[What you will do]
Retype exactly the lines from the line with "Task: Create a new 3D scatter plot" to the end of the data, keeping both boundary lines.

[Data entries]
____

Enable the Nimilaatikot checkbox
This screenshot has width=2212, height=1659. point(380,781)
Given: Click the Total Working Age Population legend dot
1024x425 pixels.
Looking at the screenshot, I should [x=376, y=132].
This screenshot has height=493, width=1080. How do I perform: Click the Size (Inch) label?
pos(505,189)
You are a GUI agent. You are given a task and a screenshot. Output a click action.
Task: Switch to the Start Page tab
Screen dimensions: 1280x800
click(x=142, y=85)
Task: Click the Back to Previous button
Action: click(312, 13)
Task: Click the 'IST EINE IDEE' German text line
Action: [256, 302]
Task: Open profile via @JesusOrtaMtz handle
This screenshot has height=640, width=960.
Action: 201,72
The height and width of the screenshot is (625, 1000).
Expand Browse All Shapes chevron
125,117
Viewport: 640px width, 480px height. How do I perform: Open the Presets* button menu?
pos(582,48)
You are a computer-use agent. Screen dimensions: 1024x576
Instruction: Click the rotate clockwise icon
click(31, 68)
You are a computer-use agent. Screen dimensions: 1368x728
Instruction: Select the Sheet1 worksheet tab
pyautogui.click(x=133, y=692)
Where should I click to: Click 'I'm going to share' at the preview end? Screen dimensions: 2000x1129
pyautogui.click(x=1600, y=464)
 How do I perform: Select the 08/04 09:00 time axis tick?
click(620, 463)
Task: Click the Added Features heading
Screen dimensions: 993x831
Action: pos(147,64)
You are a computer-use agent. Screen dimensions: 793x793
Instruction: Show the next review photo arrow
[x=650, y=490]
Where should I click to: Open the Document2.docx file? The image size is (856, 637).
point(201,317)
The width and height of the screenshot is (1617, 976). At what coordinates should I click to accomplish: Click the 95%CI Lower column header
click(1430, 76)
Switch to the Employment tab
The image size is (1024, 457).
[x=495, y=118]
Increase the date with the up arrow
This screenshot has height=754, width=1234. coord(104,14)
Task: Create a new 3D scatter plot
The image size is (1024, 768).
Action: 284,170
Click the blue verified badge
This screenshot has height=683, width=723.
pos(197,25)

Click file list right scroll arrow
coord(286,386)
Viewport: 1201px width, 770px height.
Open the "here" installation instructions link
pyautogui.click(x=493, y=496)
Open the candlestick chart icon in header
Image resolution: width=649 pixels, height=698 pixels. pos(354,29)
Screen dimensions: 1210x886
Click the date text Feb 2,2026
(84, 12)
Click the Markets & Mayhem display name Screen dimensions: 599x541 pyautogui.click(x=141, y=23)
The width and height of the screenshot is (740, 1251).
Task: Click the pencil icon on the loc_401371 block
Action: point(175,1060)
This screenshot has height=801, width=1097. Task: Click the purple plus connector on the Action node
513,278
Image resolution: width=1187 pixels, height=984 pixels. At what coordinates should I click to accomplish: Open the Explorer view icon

____

[Answer box]
Task: Create a new 3D scatter plot
The image size is (1024, 768).
Action: 284,170
Click the blue verified badge
This screenshot has height=683, width=723.
pos(197,25)

Click file list right scroll arrow
coord(286,386)
Viewport: 1201px width, 770px height.
Open the "here" installation instructions link
pyautogui.click(x=493, y=496)
Open the candlestick chart icon in header
Image resolution: width=649 pixels, height=698 pixels. pos(354,29)
Screen dimensions: 1210x886
Click the date text Feb 2,2026
(84, 12)
Click the Markets & Mayhem display name Screen dimensions: 599x541 pyautogui.click(x=141, y=23)
The width and height of the screenshot is (740, 1251).
Task: Click the pencil icon on the loc_401371 block
Action: point(175,1060)
This screenshot has height=801, width=1097. Task: Click the purple plus connector on the Action node
513,278
Image resolution: width=1187 pixels, height=984 pixels. At what coordinates should I click to accomplish: Open the Explorer view icon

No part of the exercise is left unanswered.